* What is needed
Please print everything from "Isn't Netanyahu's criticism" down to "of the present." in the excerpt below about Don Isaac Abravanel.

* Extract provided

Netanyahu takes advantage of the fact that he is a biographer, and hence endowed with hindsight. He brings the words of Abravanel himself to demonstrate his political blindness and apathy: "Jews dwell securely in all the countries of Spain, feasting on delicacies in peace and tranquillity." The obliviousness of the German Jews and European Jewry to the dangers of the Nazis provides Netanyahu with a concrete example of how the Jews of Spain ignored the warning signs. The alarm should have sounded with the onset of the pogroms of 1391, which was followed by waves of forced conversion and reached a peak when the Inquisition was established, 11 years before the final expulsion edict. Despite centuries of oppression, the Jews of Spain dismissed the dangers and became hooked on the illusion that the pogroms were a lightening rod that would divert the hatred toward the converts and away from the Jews.

Isn't Netanyahu's criticism a case of being smart after the fact? Well, obviously, a historian is not meant to judge his subjects. He cannot know for sure how things might have turned out if the protagonist had acted differently or refrained from certain actions. But this does not detract from the importance of asking questions. What is history if not histoire, a story with a moral? The lessons are learned not by unearthing the events of the past, but by observing how they illuminate the wounds of the present.

'Castles in the air'
"Don Isaac Abravanel" was first published in 1953, in English and Spanish. Half a century later, the gap has closed with the book's publication in Hebrew. Aharon Amir's translation, which lends a somewhat archaic feel to the narrative, along with Netanyahu's restrained writing style, fit in nicely with the mysterious atmosphere of this medieval tale. It is an intriguing tale about a man who soars high and falls low, who watches helplessly as ships laden with Jews sail off to their deaths, and who hobnobs with princes and dukes in the palaces of Naples and Venice.
The drama reaches a pinnacle in the final chapters: Abravanel, shattered and depressed by his people's fate, disgusted with the vanities and temptations of this world, consolidates a pessimistic view of the world as Sodom and Gomorrah, fated to be destroyed in an apocalyptic war. His belief in the end of history is supported by intricate eschatological calculations proving that sometime between 1501 and 1513, salvation will arrive: An end-of-days war between Christians and Muslims will destroy evil Rome; from beyond the Sambatyon River a Jewish army of the Ten Tribes will arise and take revenge on the enemies of Israel; the dead will return to life, and the Messiah, now revealed, will lead the last revolution - the revolution of the Kingdom of Heaven. These "castles in the air" built by Abravanel in his old age would be called delusions today, but to his contemporaries, this scenario sounded completely plausible. Juan II of Portugal was then competing with Ferdinand and Isabella in financing naval expeditions in which adventurous mariners set sail for India and Africa to get their hands on the mythical treasures of lost worlds. Columbus, his voyage financed by rich Crypto-Jews in Spain, went searching for Indian gold and reached America. Magellan headed for the Spice Islands and discovered new routes in the Pacific Ocean. Bartolomeu Dias was sent to explore the coasts of West Africa and his sailors returned with fabulous stories of Jewish kingdoms across the ocean. Rumor had it that a Jewish kingdom was also discovered in the East, and its armies had fought the mythical Christian king Prester John.

* Dataset records
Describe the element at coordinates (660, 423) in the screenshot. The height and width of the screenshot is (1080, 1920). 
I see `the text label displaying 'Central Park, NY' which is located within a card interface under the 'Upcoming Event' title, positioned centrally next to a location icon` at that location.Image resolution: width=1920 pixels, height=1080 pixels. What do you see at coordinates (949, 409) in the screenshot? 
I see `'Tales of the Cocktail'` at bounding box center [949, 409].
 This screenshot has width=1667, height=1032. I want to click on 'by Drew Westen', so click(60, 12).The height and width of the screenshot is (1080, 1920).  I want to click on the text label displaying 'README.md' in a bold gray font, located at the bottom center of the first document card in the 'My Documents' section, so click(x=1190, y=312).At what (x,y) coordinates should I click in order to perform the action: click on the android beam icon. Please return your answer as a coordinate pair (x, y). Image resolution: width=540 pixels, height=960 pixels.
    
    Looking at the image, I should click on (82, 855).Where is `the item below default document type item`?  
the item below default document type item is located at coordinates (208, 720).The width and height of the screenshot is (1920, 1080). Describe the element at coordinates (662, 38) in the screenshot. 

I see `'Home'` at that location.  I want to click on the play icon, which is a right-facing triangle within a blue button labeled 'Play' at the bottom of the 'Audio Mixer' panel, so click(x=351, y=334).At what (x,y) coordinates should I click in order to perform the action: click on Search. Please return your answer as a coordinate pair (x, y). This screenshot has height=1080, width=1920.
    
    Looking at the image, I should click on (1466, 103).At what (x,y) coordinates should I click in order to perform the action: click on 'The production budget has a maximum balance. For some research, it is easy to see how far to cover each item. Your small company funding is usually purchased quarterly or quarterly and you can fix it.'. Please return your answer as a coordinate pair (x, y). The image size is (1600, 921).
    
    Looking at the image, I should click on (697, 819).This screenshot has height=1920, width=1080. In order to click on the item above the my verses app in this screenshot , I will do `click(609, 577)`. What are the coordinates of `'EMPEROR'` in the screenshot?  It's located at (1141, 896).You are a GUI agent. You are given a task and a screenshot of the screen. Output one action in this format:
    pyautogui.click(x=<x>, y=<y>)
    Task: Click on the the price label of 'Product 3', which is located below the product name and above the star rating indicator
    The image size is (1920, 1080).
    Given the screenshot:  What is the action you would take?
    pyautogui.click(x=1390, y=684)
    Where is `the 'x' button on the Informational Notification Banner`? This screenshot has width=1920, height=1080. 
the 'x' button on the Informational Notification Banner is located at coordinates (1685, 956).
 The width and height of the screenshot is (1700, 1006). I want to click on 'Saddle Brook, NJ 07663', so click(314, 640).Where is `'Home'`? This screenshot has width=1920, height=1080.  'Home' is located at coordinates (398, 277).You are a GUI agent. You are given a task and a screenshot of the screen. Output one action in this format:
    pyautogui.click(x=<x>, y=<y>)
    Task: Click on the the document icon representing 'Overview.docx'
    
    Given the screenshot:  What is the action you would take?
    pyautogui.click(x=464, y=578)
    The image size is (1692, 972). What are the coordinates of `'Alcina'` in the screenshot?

* The response
Isn't Netanyahu's criticism a case of being smart after the fact? Well, obviously, a historian is not meant to judge his subjects. He cannot know for sure how things might have turned out if the protagonist had acted differently or refrained from certain actions. But this does not detract from the importance of asking questions. What is history if not histoire, a story with a moral? The lessons are learned not by unearthing the events of the past, but by observing how they illuminate the wounds of the present.